Heaps


Overview

For this assignment, you’ll continue your previous investigation of Democratic primary polling data by using a heap to sort the candidates by their polling numbers (to determine which candidates are currently in the lead).


Part 1: Implementing a Heap

You should start by implementing the given PriorityQueue interface as an ArrayHeap so that generic objects that implement the compareTo method from the Comparable interface can be inserted into your priority queue. Requirements are shown below, and then some tips for each method.

Requirements

  1. Implement the PriorityQueue interface as an ArrayHeap with the maximum at the top. Unlike last week when we were using recursion, you’re encouraged to use loops in your heap implementation. You may find it useful to use private or public helper methods that are called from the publicly defined methods in the interface. However, you still do not need a Node class - the entire data structure will be contained within the ArrayHeap class.

  2. You should use the compareTo method of the given element to determine which values are greater or less within the priority queue. For this week, we will only read one file so we do not need to deal with duplicate entries. In general there is not a problem with having duplicate entries in a heap, but we’ll avoid this by just using one file. Since this heap will be used to store polling data, you should be implementing this as a maximum heap, so that we will be able to easily retrieve the current top candidate.

Last week we used the candidate’s last name to determine ordering. For this week, copy over your Candidate class (or whatever you called it) and modify the compareTo method to instead first compare the candidate’s polling numbers. If there is a tie, then use the candidate’s last names (still A->Z).

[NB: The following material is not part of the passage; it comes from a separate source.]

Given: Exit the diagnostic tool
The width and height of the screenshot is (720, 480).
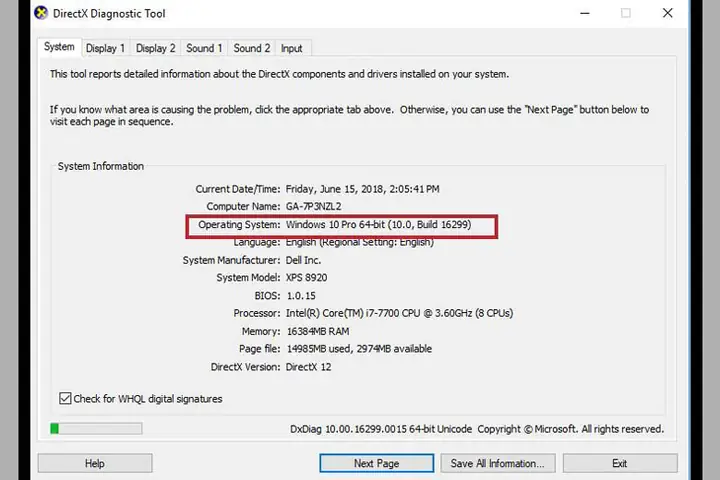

  1. You should Override the toString method in your ArrayHeap class to return a String representation of the heap for debugging and autograding purposes. For example, if I add the following numbers to a new heap one by one:
-2, 3, 9, -7, 1, 2, 6, -3

and then print the heap, I will get something like this:

9
1 6
-3 -2 2 3
-7

where each line represents one level of the heap. So 9 is at the root (maximum of all the numbers). It has children 1 and 6. The children of 1 are -3 and -2. The children of 6 are 2 and 3. -3 has one child in the last level: -7.

Method Summary

Examples

These examples show the heap creation process (not removal). Put this testing (as well as additional testing of the other methods) in a separate helper method in main.

Example 1:

// testing in Main
Integer[] arr = {-2,3,9,-7,1,2,6,-3};

// TODO: create a new heap of Integers
// TODO: use a for loop to insert the elements above into the heap

System.out.println(heap);
// output
9
1 6
-3 -2 2 3
-7

Example 2:

// testing in Main
ArrayHeap<Character> letterHeap = new ArrayHeap<Character>();
letterHeap.insert('A');
letterHeap.insert('C');
letterHeap.insert('G');
letterHeap.insert('B');
letterHeap.insert('D');
letterHeap.insert('G'); // inserting again, will still both copies
letterHeap.insert('F');
letterHeap.insert('E');
letterHeap.insert('H');
letterHeap.insert('I');
System.out.println("size:" + letterHeap.size());
System.out.println(letterHeap);
// output
size:10
I
H G
E G C F
A D B

Part 2: Heap Sort (in-place)

In the next part of the assignment, implement Heap Sort in-place. This will sort an array low to high. Then in Part 3 we will see another way to use heaps to sort out-of-place but high to low. Heaps are very versatile. Steps:

  1. Create a new constructor that takes in an unsorted ArrayList:
public ArrayHeap(ArrayList<E> array) {
    ...
}
  1. Inside this constructor, run Phase I of Heap Sort to create a heap out of the array. You can test this part in Main using the code below:
// create an ArrayList using static method "asList"
Integer[] arr = {-2,3,9,-7,1,2,6,-3};
ArrayList<Integer> array = new ArrayList<Integer>(Arrays.asList(arr));

// make a new heap out of the array
ArrayHeap<Integer> heap = new ArrayHeap<Integer>(array);
System.out.println(heap); // should print the same heap as before (9, 1 6, ...)
  1. In a new method called sort (no arguments, no return), run Phase II of Heap Sort (in-place). Note that this will destroy the heap! And the original order of the array. But it will sort the array in-place. Here is some testing code:
heap.sort();
System.out.println(array); // print out the original array, now sorted (below)
// output
[-7, -3, -2, 1, 2, 3, 6, 9]

Part 3: Heap Sort of Candidates using removeMax

We will now use heaps to sort in a different way. Using the polling data from the previous lab, this time read in only one file (to avoid dealing with duplicates). Create a new heap, then add the candidates to the heap one by one. Then, afterward, use removeMax in a loop to remove and print each candidate in turn. This will create a printout of the candidates from highest polling number to lowest polling number.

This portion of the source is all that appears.